INPUT FOR THIS TASK —
· · · ·
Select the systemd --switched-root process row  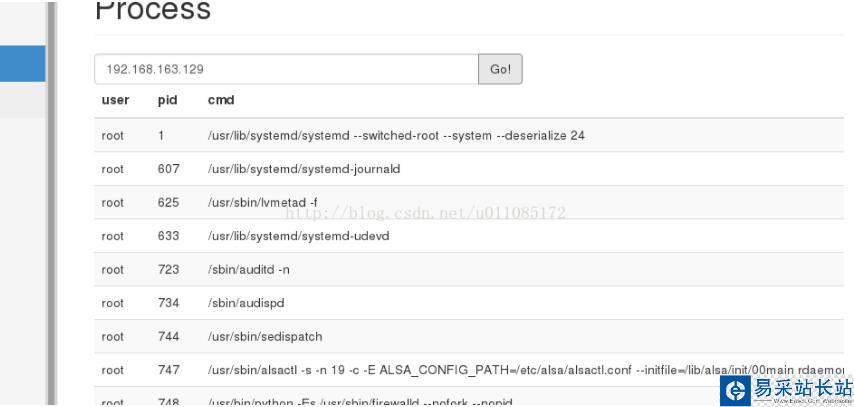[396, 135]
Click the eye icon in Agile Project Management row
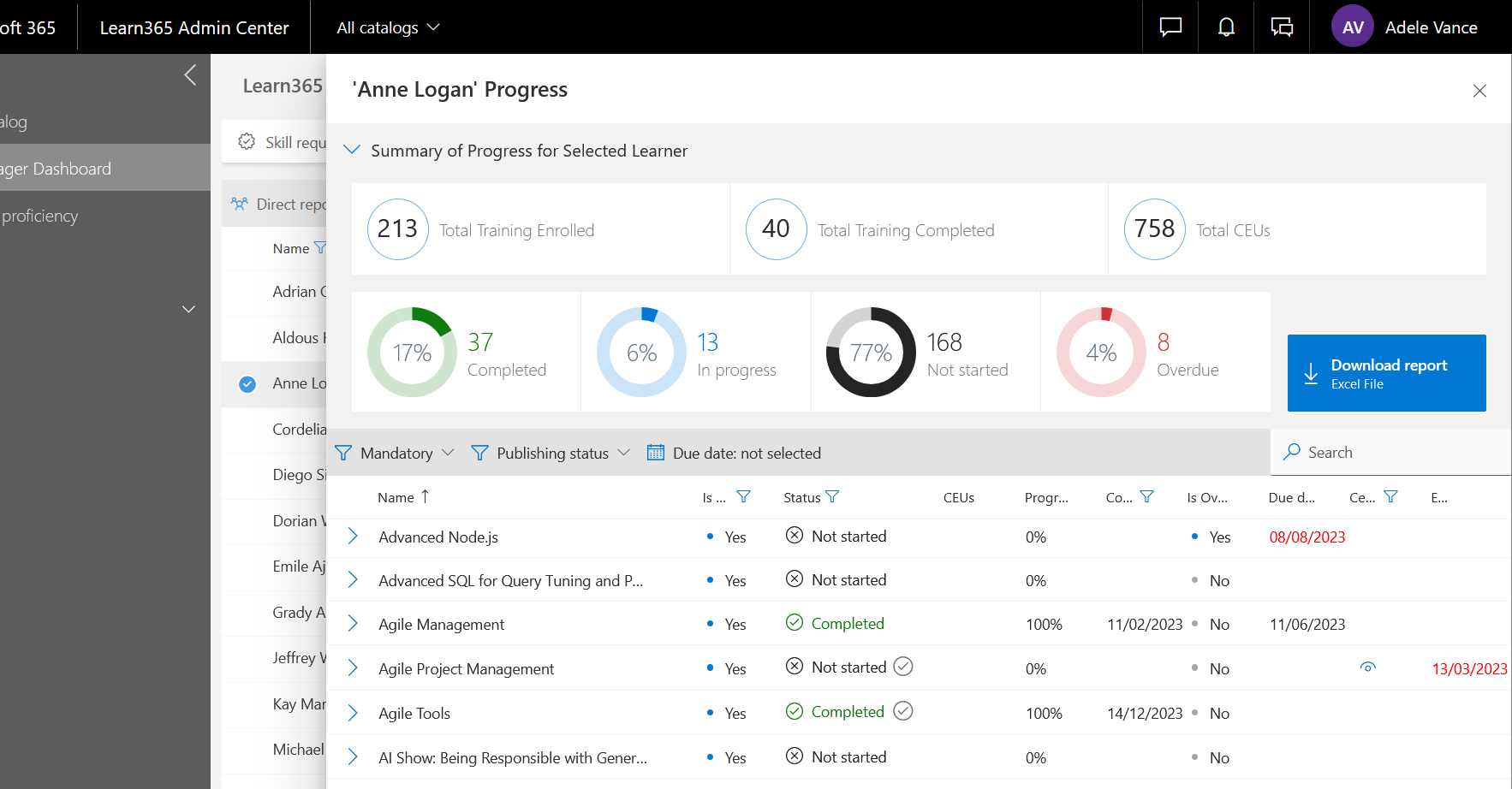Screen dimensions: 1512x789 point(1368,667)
· · · ·
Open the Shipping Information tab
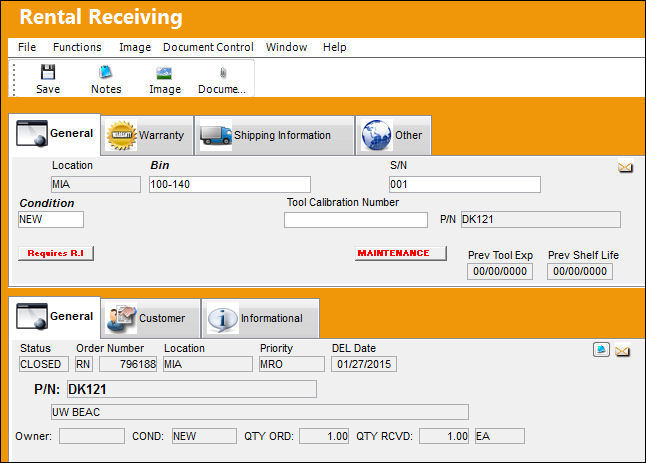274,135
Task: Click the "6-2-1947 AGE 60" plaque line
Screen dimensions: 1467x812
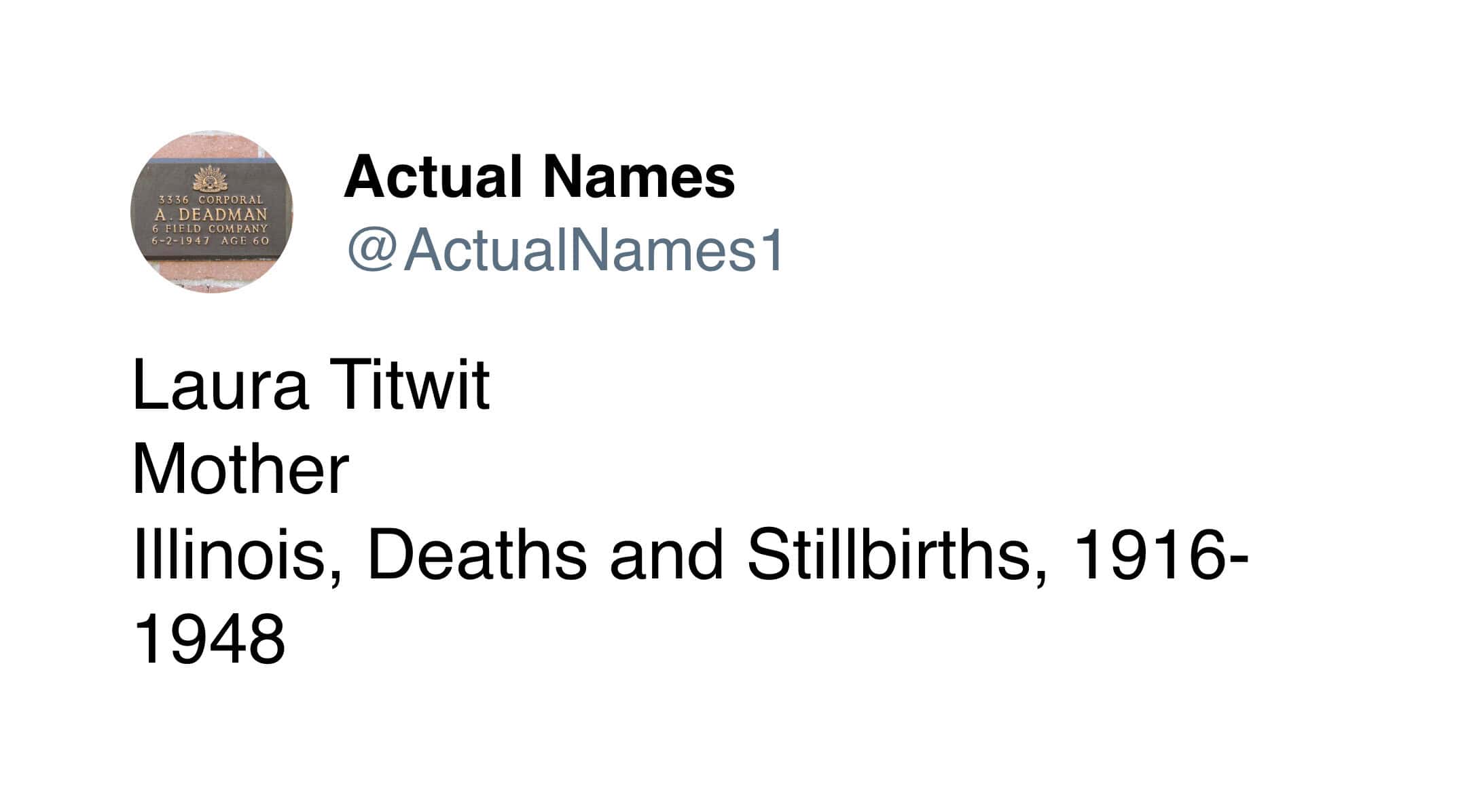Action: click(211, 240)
· · · ·
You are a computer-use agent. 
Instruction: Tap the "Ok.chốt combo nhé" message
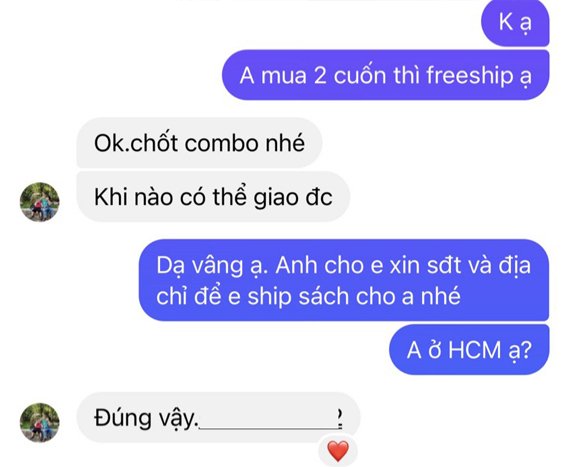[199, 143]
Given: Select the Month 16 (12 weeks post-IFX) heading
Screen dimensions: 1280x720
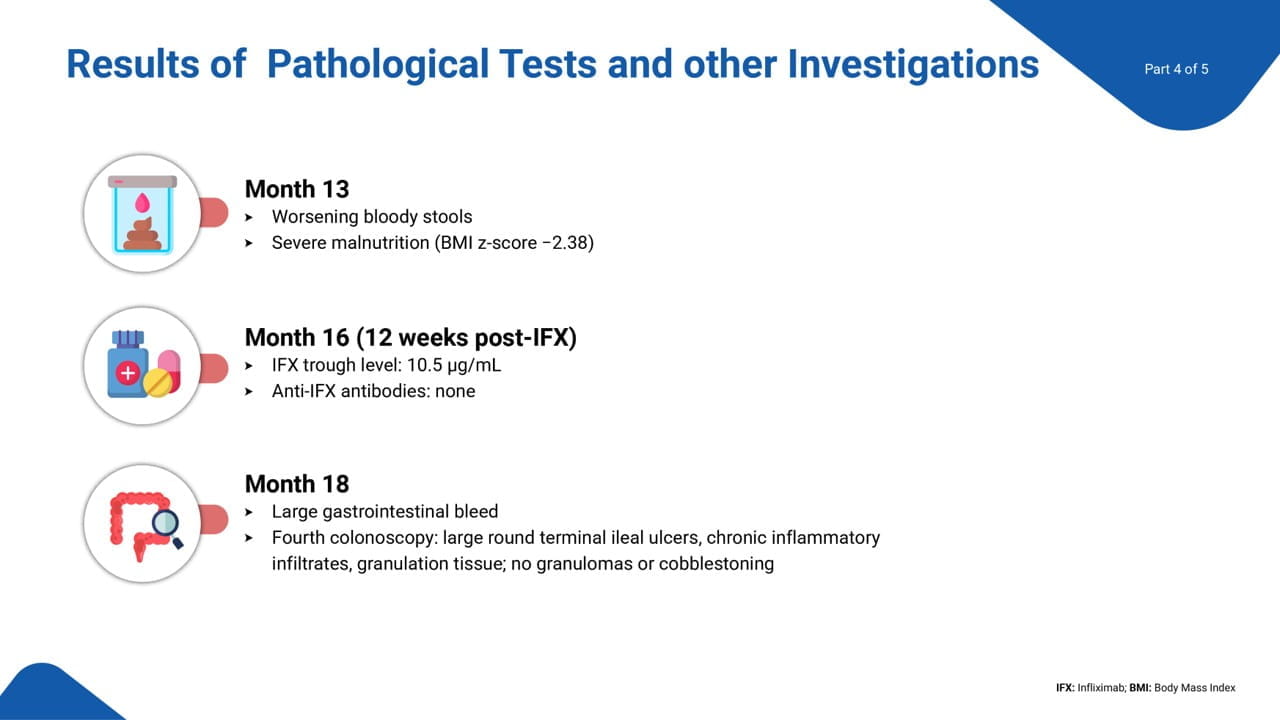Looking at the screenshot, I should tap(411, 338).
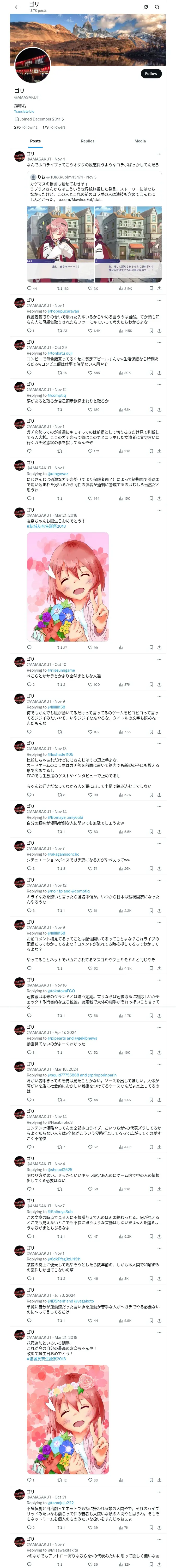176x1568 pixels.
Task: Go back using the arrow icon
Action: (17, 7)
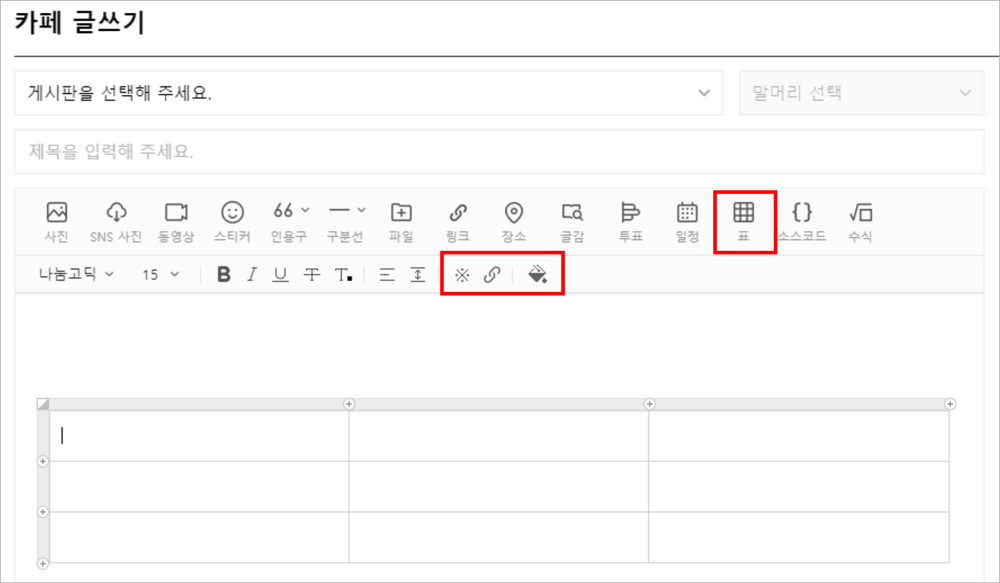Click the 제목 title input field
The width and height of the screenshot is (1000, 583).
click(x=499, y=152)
· · · ·
TASK GOAL — Every line above between the one containing "Instruction: Tap the" and the one containing "Given: Select the", those two included, is to be printed exactly. No pictures go into the copy.

SOLUTION TO THIS TASK —
Instruction: Tap the "Ok.chốt combo nhé" message
[199, 143]
Given: Select the Month 16 (12 weeks post-IFX) heading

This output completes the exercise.